A marine geologist who was not part of the research team, Janet Morton of the U.S Geological Survey in Menlo Park, Calif., said, "Though you would expect to find a lot of volcanoes there, 1,100 is a much greater density of activity than other parts of the sea floor." There is no greater concentration of volcanoes on land either, specialists said.
Indeed, the finding underscores just how little is known about the ocean depths. Many scientists say that more is known about the mountains and valleys on the dark side of the moon than about the ocean floor, the last unexplored frontier on Earth.
Macdonald estimated that no more than 5 percent of the sea bottom has been mapped in detail. One potential benefit of the discovery, scientists said, is that the volcanic eruptions are generating large new mineral deposits, including copper, iron, sulfur and gold.
The discovery is also likely to intensify speculation over whether volcanic activity, pouring huge amounts of heat into the ocean, could change water temperatures enough to affect weather patterns in the Pacific.
Scientists are particularly interested in determining whether periods of extreme underwater volcanic activity - when perhaps a dozen or more volcanoes erupt simultaneously - could trigger El Nino, a phenomenon that alters weather patterns around much of the globe every four to seven years.
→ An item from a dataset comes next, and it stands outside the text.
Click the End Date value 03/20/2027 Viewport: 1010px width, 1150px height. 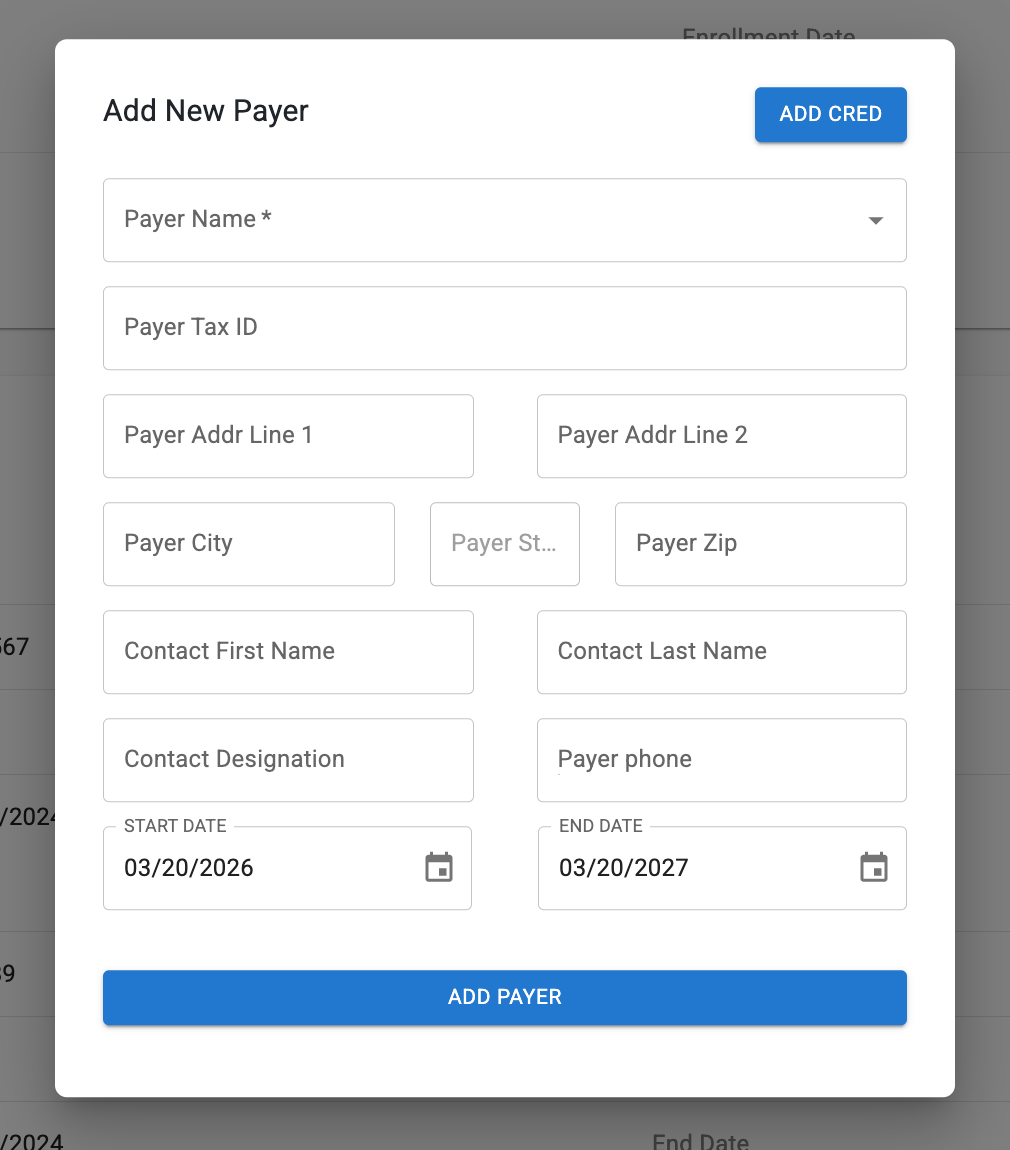(x=624, y=868)
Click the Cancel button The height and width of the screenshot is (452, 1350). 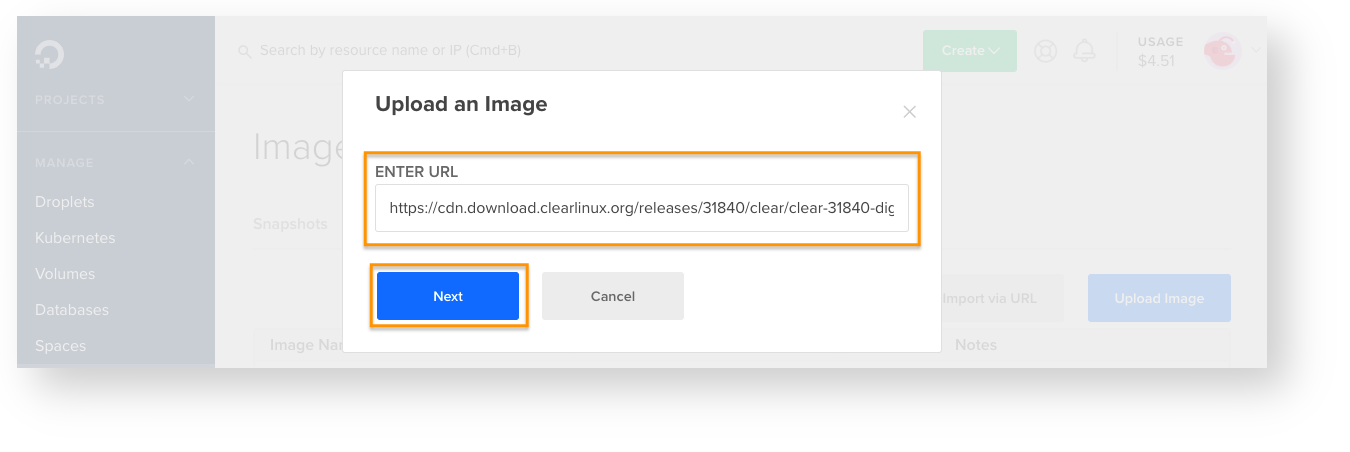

El Nino occurs when a giant high pressure system centered near Easter Island drops slightly in pressure and triggers a change in the circulation of Pacific currents, bringing warmer water to certain areas and colder water to others. The shift has decimated the South American fishing industry in certain years and has been held responsible for bringing unusually heavy rainfall to the southern United States.
"Volcanic action on the ocean floor is part of the whole of understanding El Nino," said Herbert R. Shaw of the U.S. Geological Survey. "More power to guys like Ken Macdonald."